12 slept-on albums hand-picked from the crates — spanning underground hip hop, trip-hop, jazz, electronic, soul and beyond.
One of the most technically gifted MCs to ever come out of LA and this album is the proof — 'Nature of the Threat' alone is a history lesson that'll make your jaw drop. The production is grimy and minimal in the best way, letting those dense rhymes breathe. Somehow still slept on despite being one of the most lyrically demanding records of the entire decade.
Smoother and more focused than The Water[s] — the jazz-inflected production from Kaytranada and others hits like velvet but the writing is still sharp and deliberate. 'Heron & Bone' and 'Smoking Song' are on repeat for days. He was clearly leveling up here and not enough people followed him into this era.
She just keeps building her own world — this one is looser and more freeform than Vweto II, with beats that morph mid-track and her voice sitting right in the pocket. 'Mvusic' and 'Highlife' are the ones that will catch you first but the whole thing rewards full listens. Completely self-directed and sounding like nobody else working right now.
Yeah it's a remix album but it functions as a full listening experience — they completely reimagined tracks by Lamb, Bone Thugs, and Kruder's own G-Stone material into something warm and cinematic. 'Bug Powder Dust' and 'Deep Shit' hit different at 2am. This is the peak of what downtempo can do when the taste level is this high.
This thing walks the line between deep house, 80s boogie, and outright soul music in a way that feels effortless. 'Back to the Start' and 'One' are built for a dark room but they carry genuine emotional weight — the guy can actually sing and the productions are immaculate. Warp Records dropped it and nobody talked about it for years.
A free release that Slug and Ant just dropped online with zero fanfare and somehow it holds up as one of their better projects — loose and confident in a way their official albums sometimes aren't. 'The Best Day' and 'Sunshine' hit emotionally without being overwrought. Easy to miss in their catalog but once you find it you keep coming back.
Everyone knows Bizarre Ride but this follow-up is darker, more assured, and sonically weirder — Jay Dee produced most of it and you can feel the Detroit-meets-LA tension in every track. 'She Said' and 'Runnin'' are the well-known ones but cuts like 'Bullshit' and 'Y?' are just as strong. The album got overshadowed by its own predecessor and that's genuinely unfair.
Scott Monteith builds these long slowly mutating dub techno constructions that feel genuinely organic — like Basic Channel if it was recorded in a Canadian basement at 3am. 'Wax Wings' and 'Grub' are the standouts, all delayed rhythms and half-heard bass. Essential for anyone who fell down the Rhythm & Sound rabbit hole and wants something with a little more texture.

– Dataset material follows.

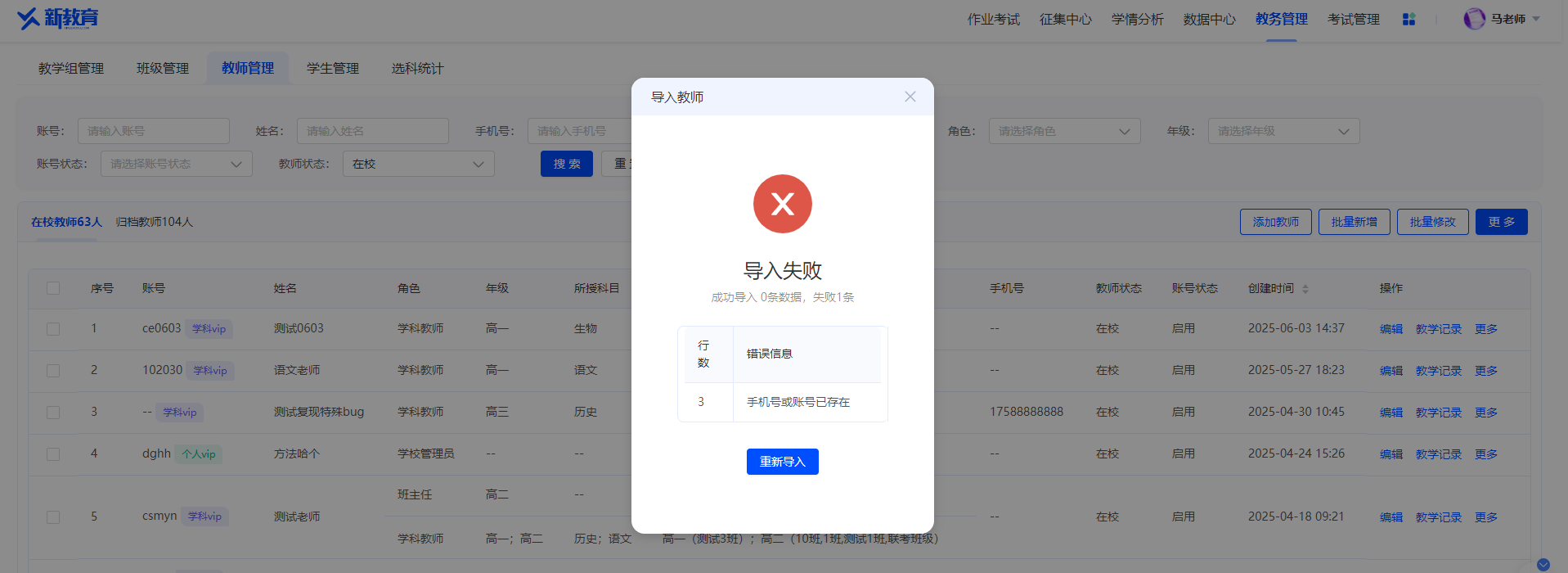This screenshot has width=1568, height=573.
Task: Click the 重新导入 button
Action: pos(782,462)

She has one of the most powerful voices in UK soul and this record finally matched her with production that keeps up — big drums, fat brass, and hooks that won't let go. 'Heartbreaker' and 'Boundless' are the ones to start with but honestly there isn't a weak track on here. Feels like it should have crossed over and somehow never did.
The whole Hiero crew — Del, Souls of Mischief, Casual, Pep Love — on one independent release they put out themselves and it bangs from front to back. 'You Never Knew' and 'At the Helm' show how cohesive they were as a unit even with this many voices. A landmark for independent West Coast underground rap that gets overlooked because it came out the same year as everything else.
Berlin collective drops a debut album that moves between nu jazz, broken beat, and soulful electronics without ever feeling scattered — 'Fedimes Flight' and 'Nothing New' are the ones that pull you in immediately. It's warm and melodic in a way a lot of electronic music from this era wasn't trying to be. Compost Records gold that deserves way more rotation.
Ishmael Butler basically reinvented himself after Digable Planets and made something that sounds like hip hop from another dimension — abstract, textured, and deeply rhythmic. 'Swerve... the reeping of all that is worthwhile' and 'An Echo from the Hosts That Profess Infinitum' sound like nothing else in the catalog. Sub Pop dropped this and people still haven't fully caught up.